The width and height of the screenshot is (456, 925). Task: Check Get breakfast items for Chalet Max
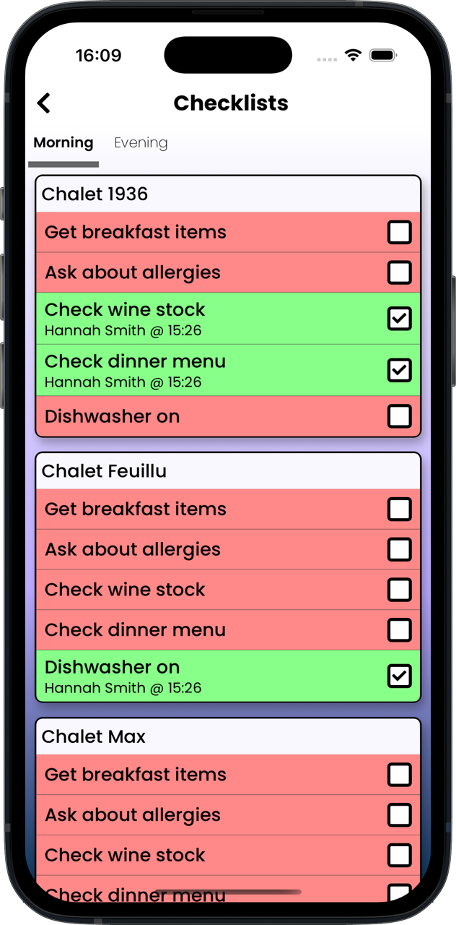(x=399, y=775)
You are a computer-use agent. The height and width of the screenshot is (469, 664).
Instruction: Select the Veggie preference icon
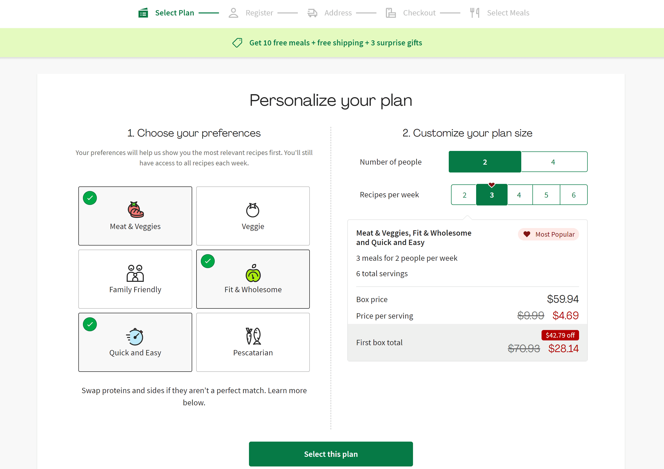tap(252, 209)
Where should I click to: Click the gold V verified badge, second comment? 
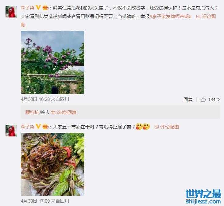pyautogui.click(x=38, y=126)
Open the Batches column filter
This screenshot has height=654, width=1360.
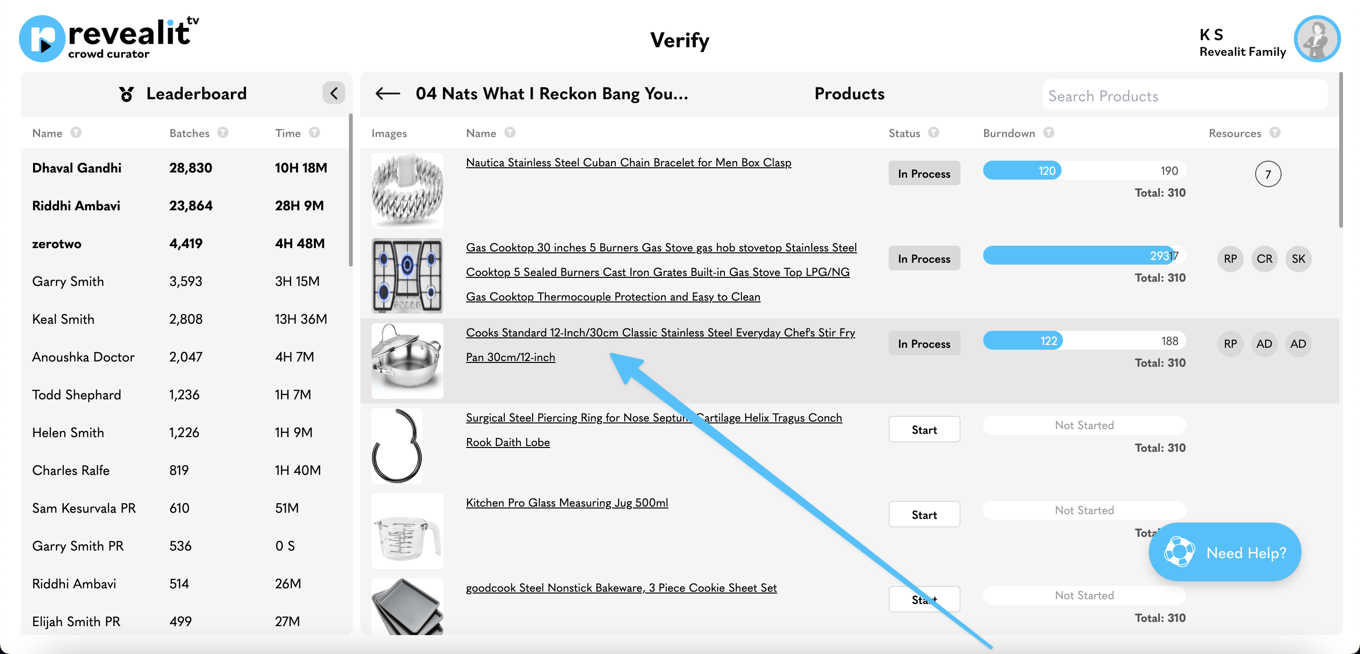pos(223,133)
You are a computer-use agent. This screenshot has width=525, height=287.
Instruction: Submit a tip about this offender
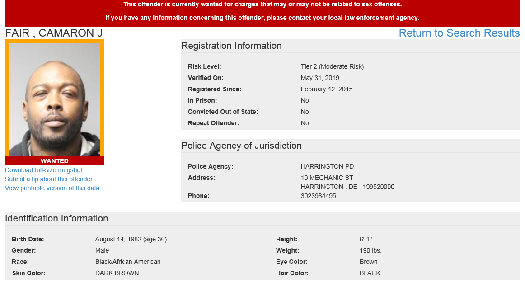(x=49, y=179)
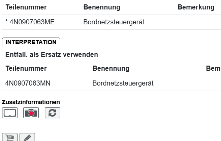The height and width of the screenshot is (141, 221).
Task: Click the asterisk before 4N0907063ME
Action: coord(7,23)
== == ==
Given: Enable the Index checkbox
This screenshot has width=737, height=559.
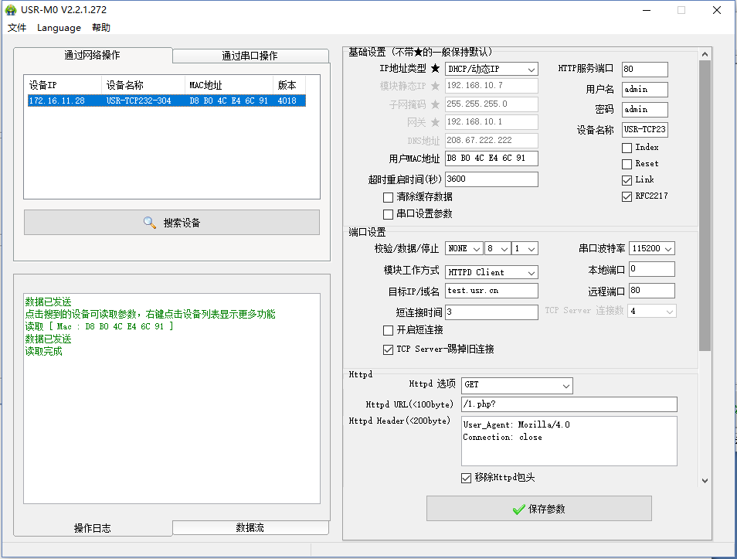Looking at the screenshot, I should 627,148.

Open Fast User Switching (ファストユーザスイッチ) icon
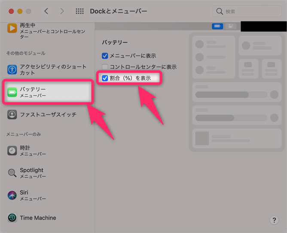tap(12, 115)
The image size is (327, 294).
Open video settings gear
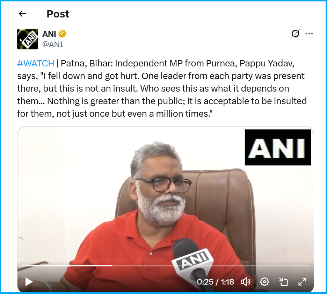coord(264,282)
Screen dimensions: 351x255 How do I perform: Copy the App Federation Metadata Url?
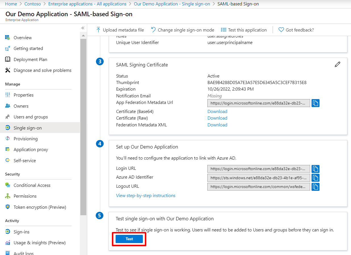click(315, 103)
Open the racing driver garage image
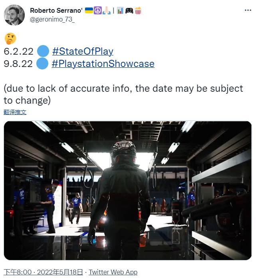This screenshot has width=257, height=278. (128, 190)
== == ==
■ **Aim of the task**: Search the listing above for the word "computer", and copy every line that has it.

■ **Answer to this task**:
You are a computer-use agent. The height and width of the screenshot is (469, 664).
You are a computer-use agent. This screenshot has width=525, height=287.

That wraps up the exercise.